**TASKS TO COMPLETE:**
#1 In the passage on art and the Emperor's views, which new art canon came with Christianity?
#2 Rewrite the entries starting at the line containing "Given: Click the Spot section heading" and ending at the line containing "508x629 pixels. (x=101, y=423)", with "trash icon" changed to "delete icon" and everything else left as it is.
***** SOURCE EXTRACT *****
The Emperor says art "takes its models, supplies itself from the great sources of Mother Nature." With all courtesy to the Emperor one may suggest that art, and sane art, takes its models not only from Mother Nature, but also from an almost as prolific a maternal source, namely imagination; and that imagination is limited by no eternal laws we know of, or can even suspect. Accordingly it is useless to check, or try to check, the imagination by telling it to work in a certain direction—so long, naturally, as the imagination is not obviously indecent or insane.
Again, the Emperor says that in classical art there reigns an eternal law, the "law of beauty and harmony, of the aesthetic" which is expressed in a "thoroughly complete form" by the ancients. It is admittedly a delightful and admirable form, but is it thoroughly complete? Is it the last and only form; and may not the very same law be found by experiment to be at work in future art that cannot be called classical, as it was found to be at work in the various noble schools since classical times? One must agree with the Emperor that the Greeks and Romans illustrated the "law of beauty and harmony, of the esthetic, in a wonderful manner." But it was wonderfully done for their age and intellect. They did not exhaust the beautiful and harmonious: far from it.
Neither the world nor mankind has been standing still ever since; certainly the mind of man has not, even though his senses have undergone no elemental change. Paganism was succeeded by Christianity, and with Christianity came a new art canon, new forms of beauty and harmony—the Early Italian. The age of reason followed, bringing with it the Baroque and Rococo canons: and as time went on, and the world's mind kept working, came other canons still. The most recent canon appears to be that of naturalism (the Emperor's "gutter ") with which artists are now experimentalizing. None of the canons, be it noticed, destroyed the canon that preceded, because beauty and harmony are indestructible and imperishable. "A thing of beauty is a joy for ever."
***** THE INPUT *****
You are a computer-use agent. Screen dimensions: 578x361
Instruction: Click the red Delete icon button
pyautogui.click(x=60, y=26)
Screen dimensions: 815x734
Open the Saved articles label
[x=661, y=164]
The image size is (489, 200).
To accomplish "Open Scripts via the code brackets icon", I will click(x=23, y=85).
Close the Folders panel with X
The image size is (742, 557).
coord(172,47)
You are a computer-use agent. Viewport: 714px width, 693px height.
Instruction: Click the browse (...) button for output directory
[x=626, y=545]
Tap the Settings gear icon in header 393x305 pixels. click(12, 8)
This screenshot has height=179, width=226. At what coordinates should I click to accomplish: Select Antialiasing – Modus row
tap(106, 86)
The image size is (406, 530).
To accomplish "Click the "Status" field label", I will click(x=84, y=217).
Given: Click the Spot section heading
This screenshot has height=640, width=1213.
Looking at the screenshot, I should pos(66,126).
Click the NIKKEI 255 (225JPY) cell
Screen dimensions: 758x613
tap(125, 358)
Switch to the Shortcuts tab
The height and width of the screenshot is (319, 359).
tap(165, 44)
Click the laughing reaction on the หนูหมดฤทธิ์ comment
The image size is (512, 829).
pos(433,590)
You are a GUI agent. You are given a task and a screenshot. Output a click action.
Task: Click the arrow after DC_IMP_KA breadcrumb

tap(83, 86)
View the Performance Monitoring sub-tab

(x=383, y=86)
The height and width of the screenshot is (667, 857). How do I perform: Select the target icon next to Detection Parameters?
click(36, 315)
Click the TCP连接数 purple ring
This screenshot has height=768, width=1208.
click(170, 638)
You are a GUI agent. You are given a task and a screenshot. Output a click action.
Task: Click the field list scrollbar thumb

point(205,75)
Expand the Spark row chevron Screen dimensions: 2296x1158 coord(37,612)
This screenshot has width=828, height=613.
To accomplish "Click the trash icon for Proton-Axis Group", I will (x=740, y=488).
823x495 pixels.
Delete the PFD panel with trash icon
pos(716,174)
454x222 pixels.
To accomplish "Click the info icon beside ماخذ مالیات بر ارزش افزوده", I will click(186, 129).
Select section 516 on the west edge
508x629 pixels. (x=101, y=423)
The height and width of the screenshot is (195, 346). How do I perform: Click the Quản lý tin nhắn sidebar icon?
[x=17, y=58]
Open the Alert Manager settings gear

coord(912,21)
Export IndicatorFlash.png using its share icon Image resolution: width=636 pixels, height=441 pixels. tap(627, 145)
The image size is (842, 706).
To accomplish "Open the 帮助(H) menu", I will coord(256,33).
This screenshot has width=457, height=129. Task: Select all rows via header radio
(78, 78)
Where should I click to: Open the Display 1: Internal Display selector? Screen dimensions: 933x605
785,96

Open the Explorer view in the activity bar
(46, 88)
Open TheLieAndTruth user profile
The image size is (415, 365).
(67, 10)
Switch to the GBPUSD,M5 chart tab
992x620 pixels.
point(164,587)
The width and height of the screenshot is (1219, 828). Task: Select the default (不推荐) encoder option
*****
**RESPONSES FOR EACH TASK:**
#1 The Early Italian canon.

#2
Given: Click the Spot section heading
This screenshot has height=640, width=1213.
Looking at the screenshot, I should pos(66,126).
Click the NIKKEI 255 (225JPY) cell
Screen dimensions: 758x613
tap(125, 358)
Switch to the Shortcuts tab
The height and width of the screenshot is (319, 359).
tap(165, 44)
Click the laughing reaction on the หนูหมดฤทธิ์ comment
The image size is (512, 829).
pos(433,590)
You are a GUI agent. You are given a task and a screenshot. Output a click action.
Task: Click the arrow after DC_IMP_KA breadcrumb

tap(83, 86)
View the Performance Monitoring sub-tab

(x=383, y=86)
The height and width of the screenshot is (667, 857). How do I perform: Select the target icon next to Detection Parameters?
click(36, 315)
Click the TCP连接数 purple ring
This screenshot has height=768, width=1208.
click(170, 638)
You are a GUI agent. You are given a task and a screenshot. Output a click action.
Task: Click the field list scrollbar thumb

point(205,75)
Expand the Spark row chevron Screen dimensions: 2296x1158 coord(37,612)
This screenshot has width=828, height=613.
To accomplish "Click the delete icon for Proton-Axis Group", I will (x=740, y=488).
823x495 pixels.
Delete the PFD panel with delete icon
pos(716,174)
454x222 pixels.
To accomplish "Click the info icon beside ماخذ مالیات بر ارزش افزوده", I will click(186, 129).
Select section 516 on the west edge
508x629 pixels. (x=101, y=423)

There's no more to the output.